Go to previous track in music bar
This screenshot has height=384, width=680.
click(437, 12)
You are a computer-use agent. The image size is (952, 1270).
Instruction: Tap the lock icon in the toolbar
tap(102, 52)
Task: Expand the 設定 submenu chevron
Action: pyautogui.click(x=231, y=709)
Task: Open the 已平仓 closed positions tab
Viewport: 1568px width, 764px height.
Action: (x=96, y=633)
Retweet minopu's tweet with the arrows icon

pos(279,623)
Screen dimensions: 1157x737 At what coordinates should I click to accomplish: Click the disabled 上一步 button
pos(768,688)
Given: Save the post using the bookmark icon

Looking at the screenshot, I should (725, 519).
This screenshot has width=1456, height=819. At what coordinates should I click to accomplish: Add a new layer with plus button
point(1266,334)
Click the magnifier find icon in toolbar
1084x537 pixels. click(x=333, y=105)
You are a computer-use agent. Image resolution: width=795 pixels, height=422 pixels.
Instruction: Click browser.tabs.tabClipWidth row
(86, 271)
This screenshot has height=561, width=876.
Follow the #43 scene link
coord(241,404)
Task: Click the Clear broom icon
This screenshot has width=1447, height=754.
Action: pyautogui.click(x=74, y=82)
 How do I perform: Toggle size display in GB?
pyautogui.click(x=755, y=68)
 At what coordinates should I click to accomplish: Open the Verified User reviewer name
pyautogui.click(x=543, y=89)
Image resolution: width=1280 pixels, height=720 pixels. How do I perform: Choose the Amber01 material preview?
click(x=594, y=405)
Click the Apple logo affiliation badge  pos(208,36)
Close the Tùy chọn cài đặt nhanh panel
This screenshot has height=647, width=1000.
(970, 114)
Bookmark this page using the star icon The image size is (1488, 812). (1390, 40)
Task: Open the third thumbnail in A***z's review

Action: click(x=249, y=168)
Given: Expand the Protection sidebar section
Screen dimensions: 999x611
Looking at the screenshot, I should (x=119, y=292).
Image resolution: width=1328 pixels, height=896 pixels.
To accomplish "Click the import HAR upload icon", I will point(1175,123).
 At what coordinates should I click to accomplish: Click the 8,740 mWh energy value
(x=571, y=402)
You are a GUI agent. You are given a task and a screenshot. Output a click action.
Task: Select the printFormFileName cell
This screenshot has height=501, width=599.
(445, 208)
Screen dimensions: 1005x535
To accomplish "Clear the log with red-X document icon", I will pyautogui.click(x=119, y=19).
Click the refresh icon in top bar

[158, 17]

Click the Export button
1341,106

- [Given request]: Could you update the items from the line holding "Click the Apple" through the end of the items, inclusive, so that "thumbnail" becomes "image" and nothing else changes?

- [Solution to the exercise]:
Click the Apple logo affiliation badge  pos(208,36)
Close the Tùy chọn cài đặt nhanh panel
This screenshot has height=647, width=1000.
(970, 114)
Bookmark this page using the star icon The image size is (1488, 812). (1390, 40)
Task: Open the third image in A***z's review

Action: click(x=249, y=168)
Given: Expand the Protection sidebar section
Screen dimensions: 999x611
Looking at the screenshot, I should (x=119, y=292).
Image resolution: width=1328 pixels, height=896 pixels.
To accomplish "Click the import HAR upload icon", I will point(1175,123).
 At what coordinates should I click to accomplish: Click the 8,740 mWh energy value
(x=571, y=402)
You are a GUI agent. You are given a task and a screenshot. Output a click action.
Task: Select the printFormFileName cell
This screenshot has height=501, width=599.
(445, 208)
Screen dimensions: 1005x535
To accomplish "Clear the log with red-X document icon", I will pyautogui.click(x=119, y=19).
Click the refresh icon in top bar

[158, 17]

Click the Export button
1341,106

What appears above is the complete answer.